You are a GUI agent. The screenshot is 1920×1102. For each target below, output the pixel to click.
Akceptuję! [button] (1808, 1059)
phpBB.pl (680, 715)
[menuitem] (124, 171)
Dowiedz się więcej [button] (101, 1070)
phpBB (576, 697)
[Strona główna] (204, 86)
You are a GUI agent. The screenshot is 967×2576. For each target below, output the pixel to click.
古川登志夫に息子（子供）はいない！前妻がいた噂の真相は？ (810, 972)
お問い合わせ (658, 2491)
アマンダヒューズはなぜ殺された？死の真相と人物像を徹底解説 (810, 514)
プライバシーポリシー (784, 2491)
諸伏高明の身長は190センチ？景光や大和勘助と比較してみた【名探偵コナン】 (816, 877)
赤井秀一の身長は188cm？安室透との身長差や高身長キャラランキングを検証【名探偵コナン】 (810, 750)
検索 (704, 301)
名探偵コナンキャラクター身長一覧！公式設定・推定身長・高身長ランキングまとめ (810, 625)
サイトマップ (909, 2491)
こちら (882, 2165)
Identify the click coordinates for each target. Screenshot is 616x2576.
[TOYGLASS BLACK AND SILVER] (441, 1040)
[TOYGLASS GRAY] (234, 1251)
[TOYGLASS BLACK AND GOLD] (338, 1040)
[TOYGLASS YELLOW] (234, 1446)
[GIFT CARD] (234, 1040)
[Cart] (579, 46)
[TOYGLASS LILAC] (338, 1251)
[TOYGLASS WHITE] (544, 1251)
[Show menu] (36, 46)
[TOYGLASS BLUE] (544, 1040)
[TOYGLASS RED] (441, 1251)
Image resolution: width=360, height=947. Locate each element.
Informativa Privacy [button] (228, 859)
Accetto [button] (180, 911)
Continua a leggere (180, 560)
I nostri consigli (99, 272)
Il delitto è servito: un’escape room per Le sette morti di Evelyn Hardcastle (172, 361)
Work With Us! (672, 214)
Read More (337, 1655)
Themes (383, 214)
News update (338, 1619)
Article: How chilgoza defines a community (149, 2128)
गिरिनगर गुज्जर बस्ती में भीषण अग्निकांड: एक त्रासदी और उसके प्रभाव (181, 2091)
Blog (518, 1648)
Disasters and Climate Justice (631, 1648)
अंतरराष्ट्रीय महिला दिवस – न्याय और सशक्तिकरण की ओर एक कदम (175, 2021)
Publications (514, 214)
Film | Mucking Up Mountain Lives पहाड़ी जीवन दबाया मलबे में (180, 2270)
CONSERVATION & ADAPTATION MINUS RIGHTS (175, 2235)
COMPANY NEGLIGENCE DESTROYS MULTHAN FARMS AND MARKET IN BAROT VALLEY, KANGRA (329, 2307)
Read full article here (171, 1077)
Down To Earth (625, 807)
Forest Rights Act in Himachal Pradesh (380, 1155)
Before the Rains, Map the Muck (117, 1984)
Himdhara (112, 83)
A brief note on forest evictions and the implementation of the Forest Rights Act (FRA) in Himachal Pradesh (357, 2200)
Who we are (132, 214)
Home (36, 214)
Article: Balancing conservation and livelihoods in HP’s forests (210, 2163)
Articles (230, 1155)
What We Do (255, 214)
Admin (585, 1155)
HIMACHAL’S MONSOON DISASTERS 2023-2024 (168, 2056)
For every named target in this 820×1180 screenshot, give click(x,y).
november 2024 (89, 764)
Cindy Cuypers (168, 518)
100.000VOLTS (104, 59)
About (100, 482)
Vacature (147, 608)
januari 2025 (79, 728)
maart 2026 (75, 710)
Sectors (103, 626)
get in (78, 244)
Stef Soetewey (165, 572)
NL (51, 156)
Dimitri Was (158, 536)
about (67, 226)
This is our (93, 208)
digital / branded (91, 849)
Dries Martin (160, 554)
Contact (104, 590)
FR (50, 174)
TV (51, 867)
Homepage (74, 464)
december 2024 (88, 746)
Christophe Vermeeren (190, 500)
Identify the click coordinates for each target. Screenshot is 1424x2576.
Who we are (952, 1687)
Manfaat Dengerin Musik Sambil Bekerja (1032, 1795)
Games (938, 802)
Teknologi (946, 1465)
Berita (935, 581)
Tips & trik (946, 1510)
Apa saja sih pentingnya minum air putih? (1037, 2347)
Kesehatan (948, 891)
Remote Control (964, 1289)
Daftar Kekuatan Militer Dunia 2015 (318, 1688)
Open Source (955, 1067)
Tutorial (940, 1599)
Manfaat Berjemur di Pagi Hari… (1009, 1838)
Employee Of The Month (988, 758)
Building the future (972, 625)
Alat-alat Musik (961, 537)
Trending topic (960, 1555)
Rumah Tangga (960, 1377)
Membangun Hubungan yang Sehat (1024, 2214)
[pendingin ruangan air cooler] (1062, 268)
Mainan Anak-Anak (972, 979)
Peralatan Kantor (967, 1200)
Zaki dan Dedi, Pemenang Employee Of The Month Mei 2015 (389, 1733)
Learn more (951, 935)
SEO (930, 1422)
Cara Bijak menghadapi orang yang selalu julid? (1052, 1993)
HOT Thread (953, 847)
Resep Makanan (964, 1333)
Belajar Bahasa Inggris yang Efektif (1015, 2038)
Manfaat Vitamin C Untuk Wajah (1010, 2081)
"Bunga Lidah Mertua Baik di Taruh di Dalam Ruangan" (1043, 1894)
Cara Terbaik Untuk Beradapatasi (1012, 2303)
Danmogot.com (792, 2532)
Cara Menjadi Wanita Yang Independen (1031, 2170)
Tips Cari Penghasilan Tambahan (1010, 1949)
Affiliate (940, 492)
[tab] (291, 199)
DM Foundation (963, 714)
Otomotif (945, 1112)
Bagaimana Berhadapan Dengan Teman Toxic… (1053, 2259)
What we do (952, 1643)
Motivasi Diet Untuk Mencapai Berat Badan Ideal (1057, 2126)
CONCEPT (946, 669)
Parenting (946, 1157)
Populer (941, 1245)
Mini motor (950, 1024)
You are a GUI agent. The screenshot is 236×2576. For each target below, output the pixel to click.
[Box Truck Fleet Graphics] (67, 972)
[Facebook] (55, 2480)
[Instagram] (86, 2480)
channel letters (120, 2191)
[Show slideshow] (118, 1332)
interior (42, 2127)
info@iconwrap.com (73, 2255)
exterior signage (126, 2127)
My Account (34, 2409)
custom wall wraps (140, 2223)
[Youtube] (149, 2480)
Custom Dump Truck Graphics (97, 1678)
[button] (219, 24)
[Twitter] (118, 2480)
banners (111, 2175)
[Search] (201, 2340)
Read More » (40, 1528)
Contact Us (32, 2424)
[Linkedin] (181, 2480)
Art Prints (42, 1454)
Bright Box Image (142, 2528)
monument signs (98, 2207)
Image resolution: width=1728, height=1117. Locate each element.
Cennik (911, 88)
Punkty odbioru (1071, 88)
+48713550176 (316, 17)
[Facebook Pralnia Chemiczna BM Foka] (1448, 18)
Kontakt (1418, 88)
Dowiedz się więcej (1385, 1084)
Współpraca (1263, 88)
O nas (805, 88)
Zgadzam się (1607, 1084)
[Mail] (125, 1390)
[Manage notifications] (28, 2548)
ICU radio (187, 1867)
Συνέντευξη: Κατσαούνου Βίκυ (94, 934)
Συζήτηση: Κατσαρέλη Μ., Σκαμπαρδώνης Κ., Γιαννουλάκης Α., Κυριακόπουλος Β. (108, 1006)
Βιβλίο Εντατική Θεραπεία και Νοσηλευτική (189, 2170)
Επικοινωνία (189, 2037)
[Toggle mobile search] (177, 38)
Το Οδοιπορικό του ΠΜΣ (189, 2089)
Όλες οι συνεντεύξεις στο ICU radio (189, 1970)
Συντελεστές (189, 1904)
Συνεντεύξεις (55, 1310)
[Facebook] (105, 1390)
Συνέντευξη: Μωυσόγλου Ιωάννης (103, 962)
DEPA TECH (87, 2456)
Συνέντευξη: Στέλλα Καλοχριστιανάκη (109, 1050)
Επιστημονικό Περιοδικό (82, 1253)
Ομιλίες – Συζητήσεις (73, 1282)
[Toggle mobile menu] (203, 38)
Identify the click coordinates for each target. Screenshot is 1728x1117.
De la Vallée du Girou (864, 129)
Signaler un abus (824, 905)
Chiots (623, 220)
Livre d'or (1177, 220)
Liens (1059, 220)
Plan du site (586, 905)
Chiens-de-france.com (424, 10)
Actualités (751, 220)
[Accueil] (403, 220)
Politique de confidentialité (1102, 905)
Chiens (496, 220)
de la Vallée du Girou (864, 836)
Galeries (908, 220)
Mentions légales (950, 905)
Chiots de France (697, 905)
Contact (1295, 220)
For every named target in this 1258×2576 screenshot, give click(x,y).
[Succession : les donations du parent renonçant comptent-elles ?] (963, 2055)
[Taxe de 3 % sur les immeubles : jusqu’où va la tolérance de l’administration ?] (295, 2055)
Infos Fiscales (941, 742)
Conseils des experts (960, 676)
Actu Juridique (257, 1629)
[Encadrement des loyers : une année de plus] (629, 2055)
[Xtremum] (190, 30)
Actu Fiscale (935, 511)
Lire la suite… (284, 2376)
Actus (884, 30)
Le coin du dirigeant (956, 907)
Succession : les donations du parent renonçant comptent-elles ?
* * * * * * * * *
**The problem:** If a line above holds the string "comptent", copy it out.

**Solution:**
[Succession : les donations du parent renonçant comptent-elles ?] (963, 2055)
Succession : les donations du parent renonçant comptent-elles ?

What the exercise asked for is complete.